Given exercise | Rewrite the lines below, substituting "symbol" for every occurrence of "icon" and leaving everything else as it is.

Records for the task |
..............................

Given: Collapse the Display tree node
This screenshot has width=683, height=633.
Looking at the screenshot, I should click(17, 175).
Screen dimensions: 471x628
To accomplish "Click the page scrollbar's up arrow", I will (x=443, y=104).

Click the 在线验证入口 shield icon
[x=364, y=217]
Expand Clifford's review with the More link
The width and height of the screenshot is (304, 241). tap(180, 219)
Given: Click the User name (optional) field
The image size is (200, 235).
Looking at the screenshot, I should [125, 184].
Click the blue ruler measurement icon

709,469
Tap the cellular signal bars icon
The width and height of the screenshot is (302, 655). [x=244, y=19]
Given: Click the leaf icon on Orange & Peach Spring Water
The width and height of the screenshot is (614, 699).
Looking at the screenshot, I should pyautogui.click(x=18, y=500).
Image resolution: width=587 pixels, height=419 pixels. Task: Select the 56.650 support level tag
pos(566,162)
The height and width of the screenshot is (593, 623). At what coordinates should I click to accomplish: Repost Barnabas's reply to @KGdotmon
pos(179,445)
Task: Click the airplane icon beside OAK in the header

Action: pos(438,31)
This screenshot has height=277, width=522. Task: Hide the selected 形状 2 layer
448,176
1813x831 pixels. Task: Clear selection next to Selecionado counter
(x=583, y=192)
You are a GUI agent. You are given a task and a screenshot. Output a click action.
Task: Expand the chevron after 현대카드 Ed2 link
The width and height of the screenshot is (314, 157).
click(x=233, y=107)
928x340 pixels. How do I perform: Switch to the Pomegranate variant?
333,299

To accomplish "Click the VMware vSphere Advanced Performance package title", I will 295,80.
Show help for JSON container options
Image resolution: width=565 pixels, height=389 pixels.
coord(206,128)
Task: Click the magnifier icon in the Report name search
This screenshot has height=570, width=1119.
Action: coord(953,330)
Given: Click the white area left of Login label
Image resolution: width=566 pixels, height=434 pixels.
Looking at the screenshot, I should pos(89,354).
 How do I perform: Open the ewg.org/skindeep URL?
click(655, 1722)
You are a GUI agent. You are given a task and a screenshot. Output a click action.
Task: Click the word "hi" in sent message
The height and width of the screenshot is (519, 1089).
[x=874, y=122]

..............................

Task solution |
Given: Collapse the Display tree node
This screenshot has width=683, height=633.
Looking at the screenshot, I should click(17, 175).
Screen dimensions: 471x628
To accomplish "Click the page scrollbar's up arrow", I will (x=443, y=104).

Click the 在线验证入口 shield symbol
[x=364, y=217]
Expand Clifford's review with the More link
The width and height of the screenshot is (304, 241). tap(180, 219)
Given: Click the User name (optional) field
The image size is (200, 235).
Looking at the screenshot, I should [125, 184].
Click the blue ruler measurement symbol

709,469
Tap the cellular signal bars symbol
The width and height of the screenshot is (302, 655). [x=244, y=19]
Given: Click the leaf symbol on Orange & Peach Spring Water
The width and height of the screenshot is (614, 699).
Looking at the screenshot, I should pyautogui.click(x=18, y=500).
Image resolution: width=587 pixels, height=419 pixels. Task: Select the 56.650 support level tag
pos(566,162)
The height and width of the screenshot is (593, 623). At what coordinates should I click to accomplish: Repost Barnabas's reply to @KGdotmon
pos(179,445)
Task: Click the airplane symbol beside OAK in the header

Action: pos(438,31)
This screenshot has height=277, width=522. Task: Hide the selected 形状 2 layer
448,176
1813x831 pixels. Task: Clear selection next to Selecionado counter
(x=583, y=192)
You are a GUI agent. You are given a task and a screenshot. Output a click action.
Task: Expand the chevron after 현대카드 Ed2 link
The width and height of the screenshot is (314, 157).
click(x=233, y=107)
928x340 pixels. How do I perform: Switch to the Pomegranate variant?
333,299

To accomplish "Click the VMware vSphere Advanced Performance package title", I will 295,80.
Show help for JSON container options
Image resolution: width=565 pixels, height=389 pixels.
coord(206,128)
Task: Click the magnifier symbol in the Report name search
This screenshot has height=570, width=1119.
Action: coord(953,330)
Given: Click the white area left of Login label
Image resolution: width=566 pixels, height=434 pixels.
Looking at the screenshot, I should pos(89,354).
 How do I perform: Open the ewg.org/skindeep URL?
click(655, 1722)
You are a GUI agent. You are given a task and a screenshot. Output a click action.
Task: Click the word "hi" in sent message
The height and width of the screenshot is (519, 1089).
[x=874, y=122]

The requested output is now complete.